ID :
54152
Tue, 04/07/2009 - 07:44
Auther :

Parties at odds over S. Korea's imminent participation in PSI

SEOUL, April 6 (Yonhap) -- South Korea's major political parties on Monday expressed conflicting views over the government's likely decision to join the U.S.-led anti-proliferation regime following North Korea's controversial rocket launch that shook the international community.

North Korea claimed it successfully sent a communications satellite into orbit
after launching a three-stage rocket on Sunday morning in violation of United
Nations Security Council resolutions. South Korea and the U.S. said hours later
that the rocket launch ended in failure, as stage two and three of the rocket and
its payload fell into the Pacific Ocean.
President Lee Myung-bak said in a meeting with Assembly leaders that his
government will push to take retaliatory measures against North Korea, including
Seoul's early participation in the U.S.-led Proliferation Security Initiative
(PSI) that seeks to stem trafficking in weapons of mass destruction.
The PSI, launched in 2003 by the U.S. government, is aimed at interdicting ships
suspected of carrying weapons of mass destruction (WMD) and related materials.
South Korea has limited its role in the PSI, currently with 74 member states, to
act only as an observer in a bid not to antagonize the communist neighbor and
sever ties that are on the verge of being shattered.

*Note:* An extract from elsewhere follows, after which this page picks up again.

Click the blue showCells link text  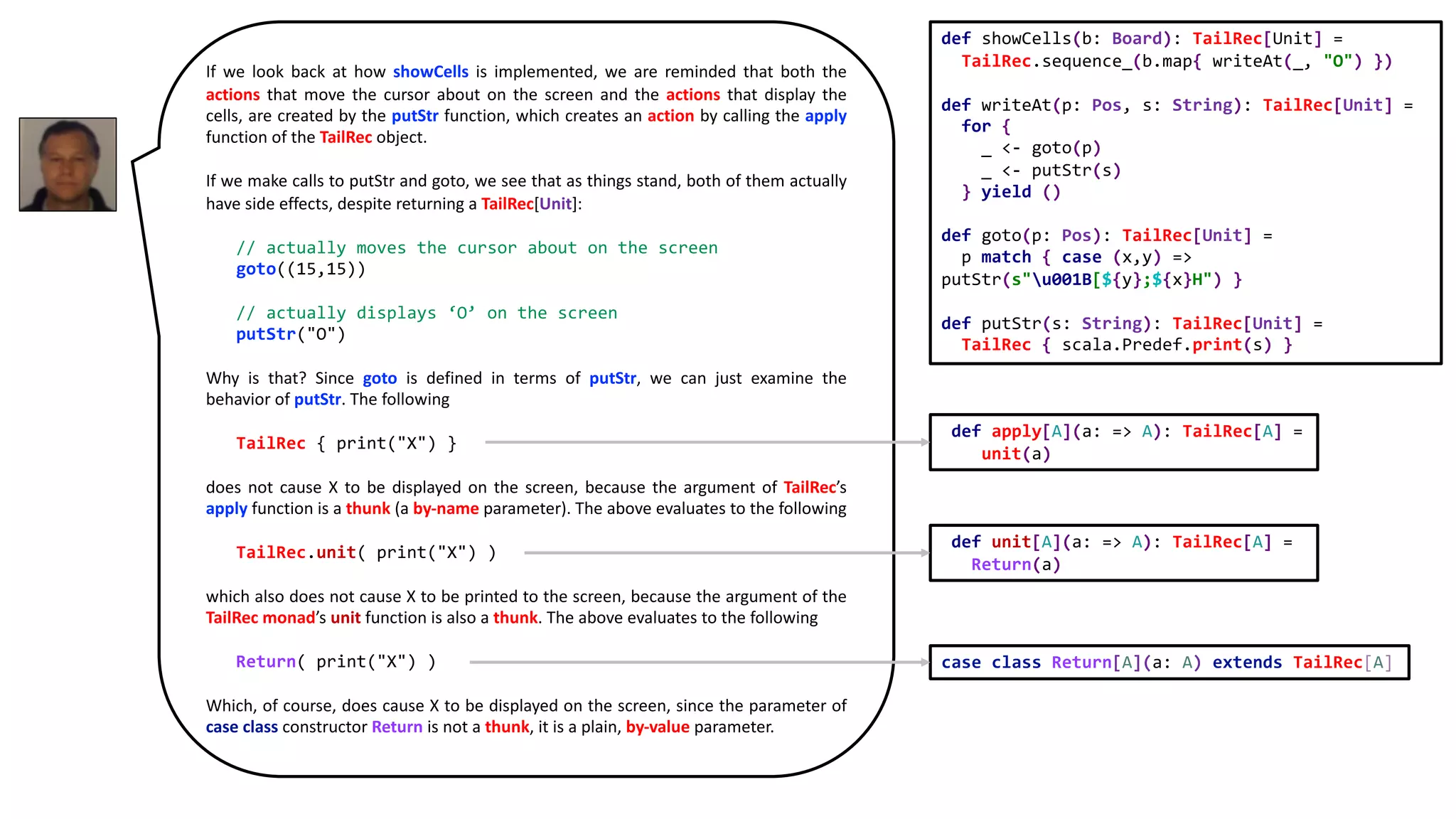coord(430,72)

Prime Minister Han Seung-soo also told lawmakers at an interpellation session
that the government is determined to join the PSI and now gauging the most
appropriate timing.
"The government's participation in the PSI would be only natural as the
initiative is aimed at preventing the spreading of WMDs," Rep. Yim Tae-hee, head
of the ruling Grand National Party's policy planning committee, said in a local
radio interview.
GNP Rep. Hwang Jin-ha, in a separate radio interview, also urged the government's
participation in the initiative, saying that its participation has long been
belated.
Rep. Lee Hoi-chang, head of the ultra-conservative Liberty Forward Party, also
pressed the government to take part in the U.S.-led program, saying that the
government has virtually announced its likely participation.
Opposition lawmakers, however, called for a more discreet government deliberation
in terms of making any kind of decision regarding North Korea, urging abstention
from any measures that would likely shatter already chilled ties with the North.

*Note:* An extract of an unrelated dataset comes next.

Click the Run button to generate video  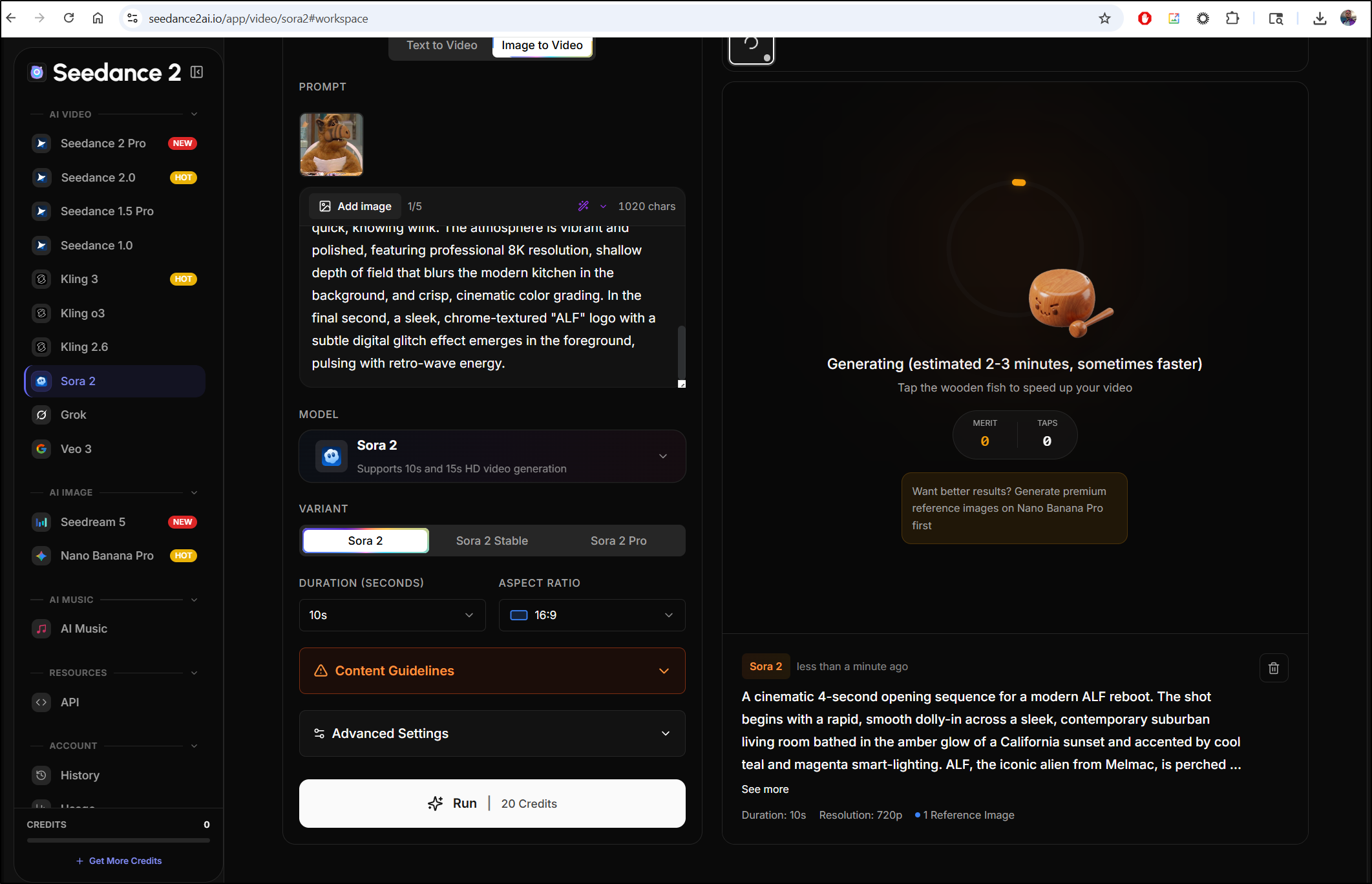point(492,803)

"(I told the president) that the issue should be handled with a bit more prudence
and that better management of the situation would be preferential over moves that
may increase tension with the North," Rep. Chung Sye-kyun, head of the main
opposition Democratic Party (DP), said after his meeting with President Lee
earlier in the day.
Rep. Song Min-soon of the DP, a former South Korean foreign minister, also said
that PSI participation is "not a card that should be drawn in the current
situation," calling for a calmer reaction from the government.